O mundo está de pernas para o ar. De repente, tudo o que tínhamos por garantido desapareceu. Tudo o que pensávamos que era a nossa vida está em suspenso. Parece um filme de ficção científica, que, infelizmente, de ficção não tem nada, de científico tem muito. O ‘sistema terrestre’ é holístico, as partes influenciam o todo, como no corpo humano. Na nossa ignorância, temos interferido de tal forma na natureza que somos agora atacados por ela. E, sim, já tínhamos sido alertados pela comunidade científica que isto poderia acontecer. A destruição de habitats, a perda de biodiversidade, o tráfico de espécies, a intensificação agrícola e pecuária, e a mudança do clima aumentam o risco de surgirem doenças infecciosas transmissíveis ao ser humano. Os parasitas, as bactérias e os vírus, ao perderem os seus hospedeiros habituais procuram novos em animais selvagens, consumidos em algumas sociedades. Foi assim que surgiram doenças como a sida, o ébola, o zika e agora a covid-19. Que fizemos, apesar dos alertas dos cientistas, para evitar este cenário? Nada. Continuamos a ocupar ecossistemas intocados e a explorar sofregamente recursos naturais finitos.

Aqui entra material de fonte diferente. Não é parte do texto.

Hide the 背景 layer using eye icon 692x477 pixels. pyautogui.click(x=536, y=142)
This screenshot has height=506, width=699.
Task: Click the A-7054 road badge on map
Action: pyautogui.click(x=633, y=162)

Os lockdowns das últimas semanas provocados pelo novo coronavírus significaram, no imediato, reduções superiores a 15% dos níveis de produção dos maiores países do mundo, o que, associado à limitação do espaço aéreo, se traduziu em significativas reduções de emissões de gases com efeito de estufa em todo o mundo e em Portugal.
Estes números não são vitórias para o ambiente. Mostram-nos, sim, o quão voraz é o nosso modelo económico extrativista e produtivista, bem como a dimensão das mudanças que temos de empreender se quisermos evitar o ponto de não-retorno climático. Da boca dos líderes mundiais já se vai ouvindo o dogma de uma retoma económica baseada na produção com toda a força e assente nos combustíveis fósseis, no turismo desenfreado, na produção industrial desregulada e na pecuária intensiva. A covid-19 reabriu debates que pareciam fechados, havendo informações que nos dão conta de pedidos de adiamento de metas para a neutralidade carbónica, de pedidos de suspensão de acordos climáticos internacionais, do desvio de fundos europeus destinados à transição da economia para outras prioridades ou da suspensão de projetos com impacto positivo para o ambiente.
O futuro pode ser negro para o ambiente, por isso, mais do que nunca devemos enfatizar que, quando chegarmos ao ponto de não retorno, o sistema climático vai reequilibrar-se de uma forma que nos parecerá muito mais inimaginável, muito mais ficção científica do que o que estamos agora a viver. No pós-covid-19, é necessário construir um novo paradigma de sociedade assente em modos de vida mais frugais e assegurar um modelo económico que respeite as metas da descarbonização, que acelere a transição energética e implemente estratégias globais de soberania alimentar. O caminho da saída da crise não pode ser o mesmo que a causou, caso contrário para que serviu pararmos tudo?